Saved entries:
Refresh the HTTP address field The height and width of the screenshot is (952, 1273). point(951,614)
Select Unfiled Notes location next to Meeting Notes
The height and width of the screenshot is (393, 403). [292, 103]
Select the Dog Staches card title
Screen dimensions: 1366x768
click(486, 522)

# [REQUIRED WORK]
Once you have read the records above, output each of them verbatim.

# [SOLUTION]
Refresh the HTTP address field The height and width of the screenshot is (952, 1273). point(951,614)
Select Unfiled Notes location next to Meeting Notes
The height and width of the screenshot is (393, 403). [292, 103]
Select the Dog Staches card title
Screen dimensions: 1366x768
click(486, 522)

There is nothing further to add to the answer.